Despite improved preservation techniques, myocardial and endothelial dysfunction persists after cardiac transplantation. L-arginine has been shown to decrease endothelial injury in several models of ischemia and reperfusion. We assessed the effects of L-arginine on allograft preservation in a porcine model of cardiac transplantation.

METHODS

Orthotopic cardiac transplants were performed in Yorkshire pigs. Hearts were randomly arrested with high potassium cardioplegia with or without L-arginine at a dose of 2.5 mmol/liter (LARGlow) and 5.0 mmol/liter. Donor-shed blood was collected at the time of organ harvest and intermittently perfused throughout the storage period. Coronary endothelial function was assessed at baseline and after reperfusion by measuring the change in coronary blood flow after exposure to acetylcholine or nitroglycerin. Pressure-volume relationships before and after transplant were evaluated with conductance catheter measurements.
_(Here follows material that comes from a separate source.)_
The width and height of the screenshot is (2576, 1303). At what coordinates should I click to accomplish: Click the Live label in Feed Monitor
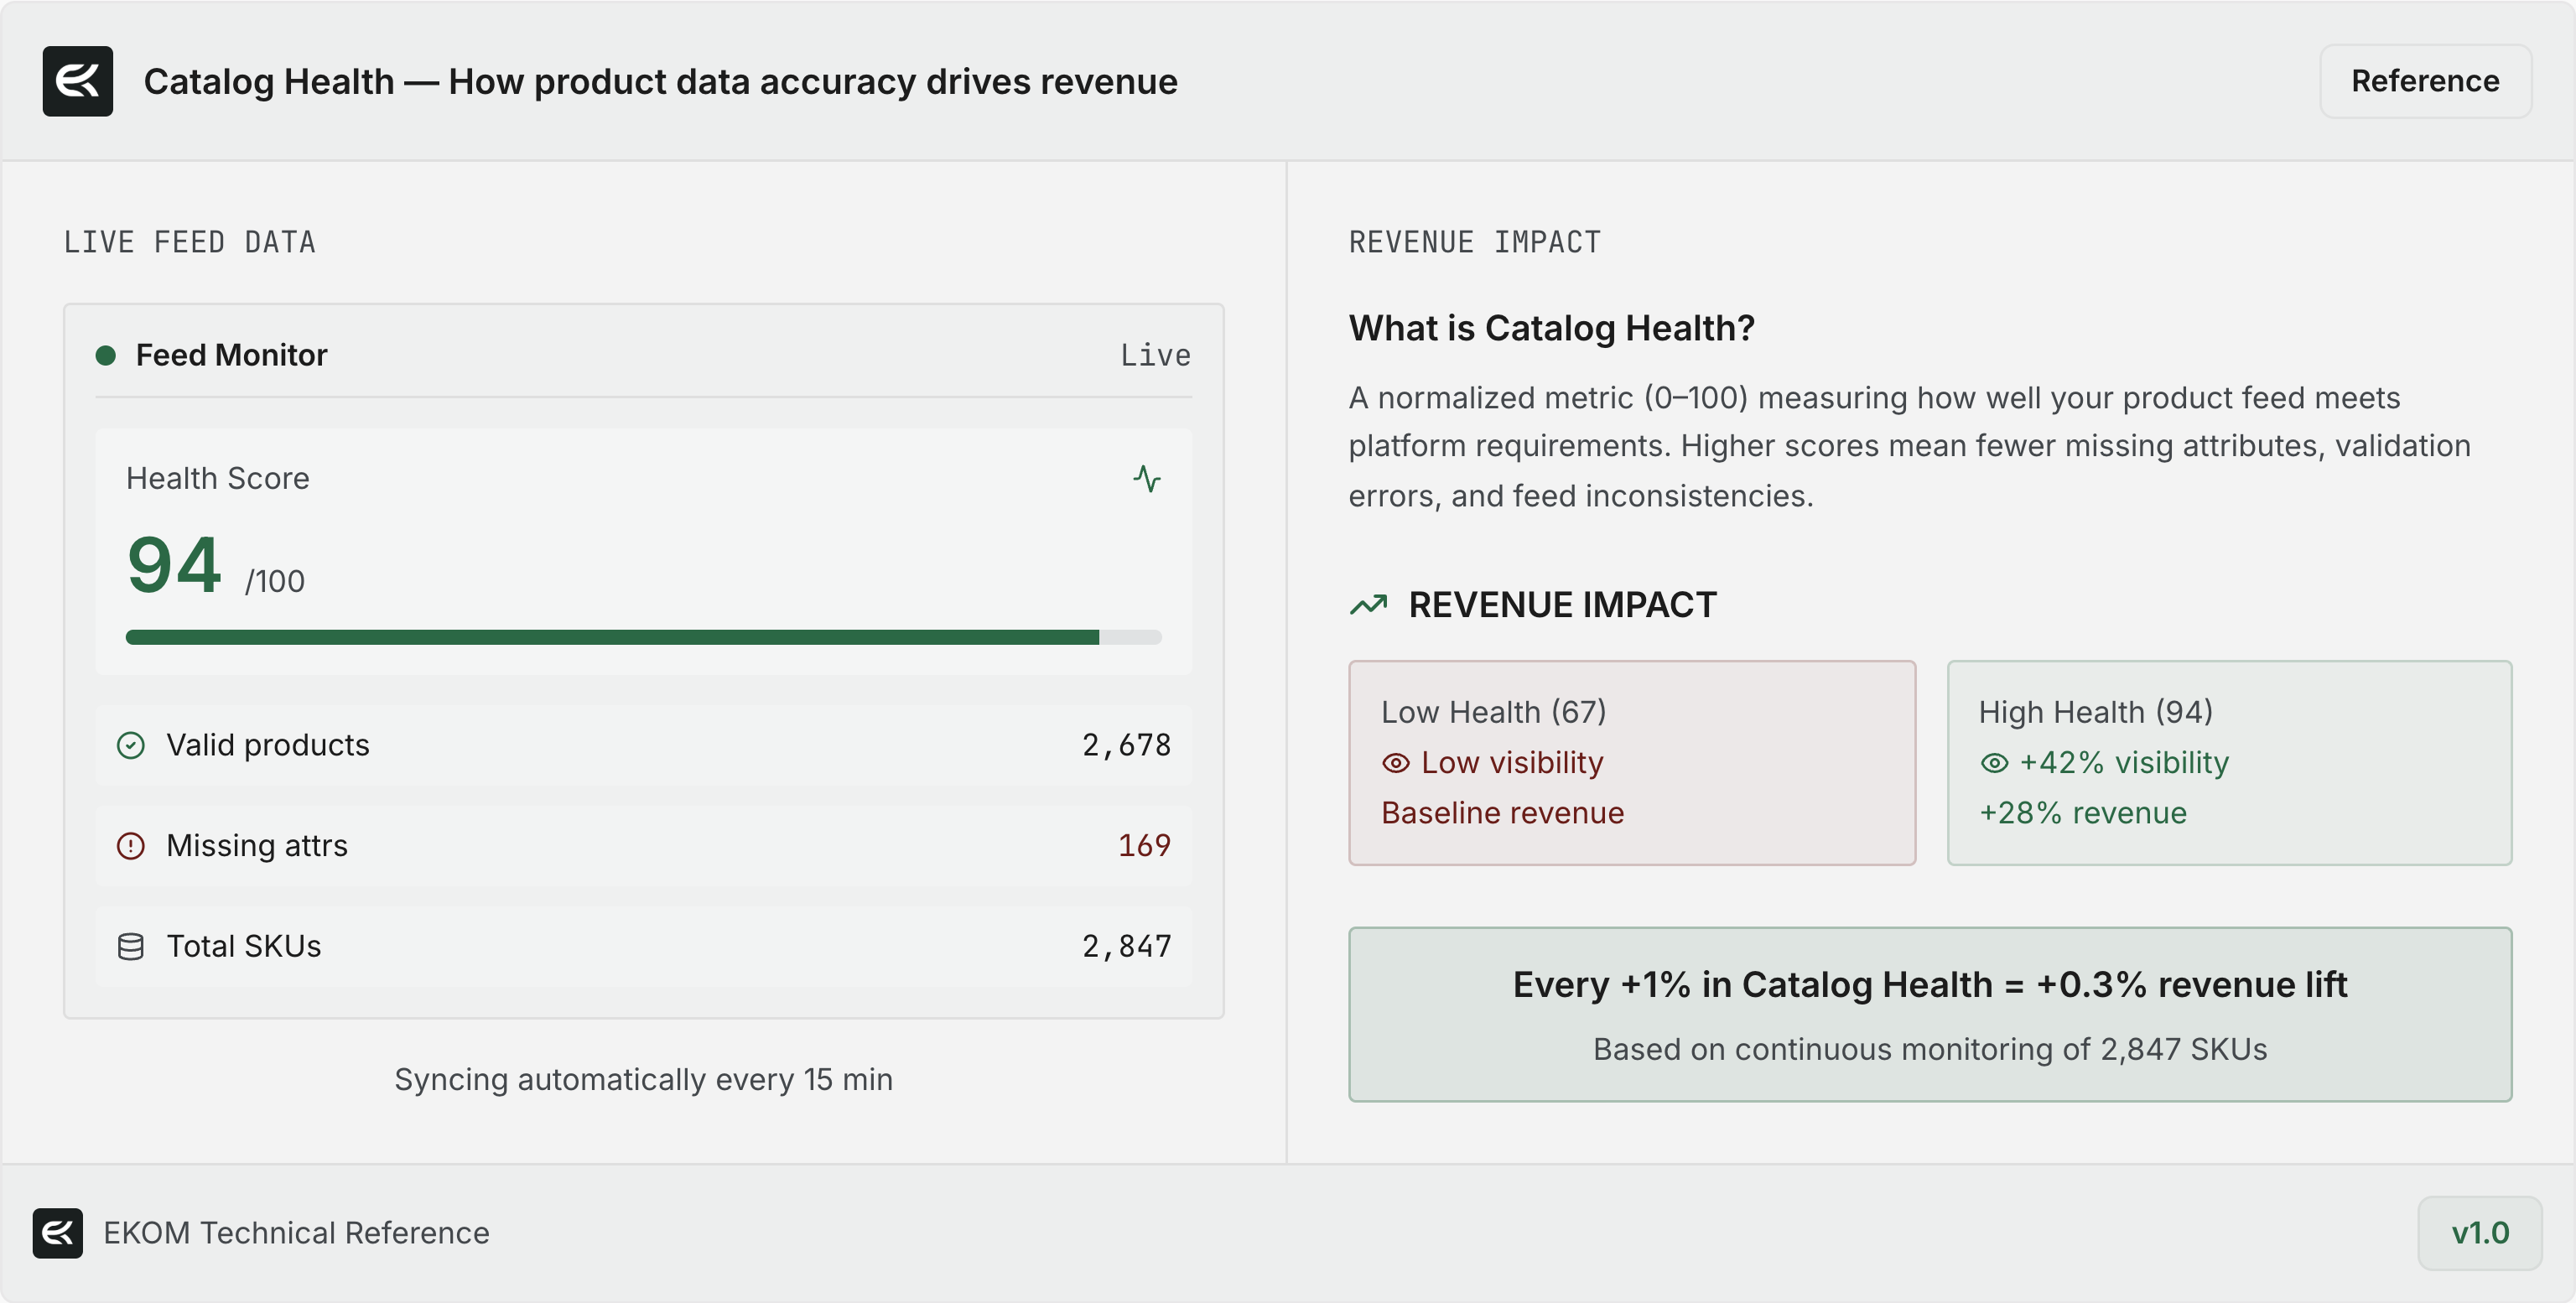point(1155,355)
Myocardial biopsy specimens were assessed for inflammatory markers of cellular injury.

RESULTS

High-dose L-arginine uniformly resulted in ischemic contracture in all hearts, and there was no return of function in any hearts after storage. The low-dose L-arginine group had a greater ability to wean off cardiopulmonary bypass and displayed improved recovery of left ventricular function. Control animals had a 26% reduction in coronary flow compared with 13% for LARGlow. LARGlow resulted in decreased release of inflammatory cytokines compared with control.

CONCLUSIONS

Low-dose L-arginine preserves myocardial and endothelial function and decreases endothelial injury when it is used as a supplement to intermittent donor blood perfusion. In contrast, high-dose L-arginine resulted in severe endothelial injury and an inability to recover ventricular function after 5 hours of global ischemia.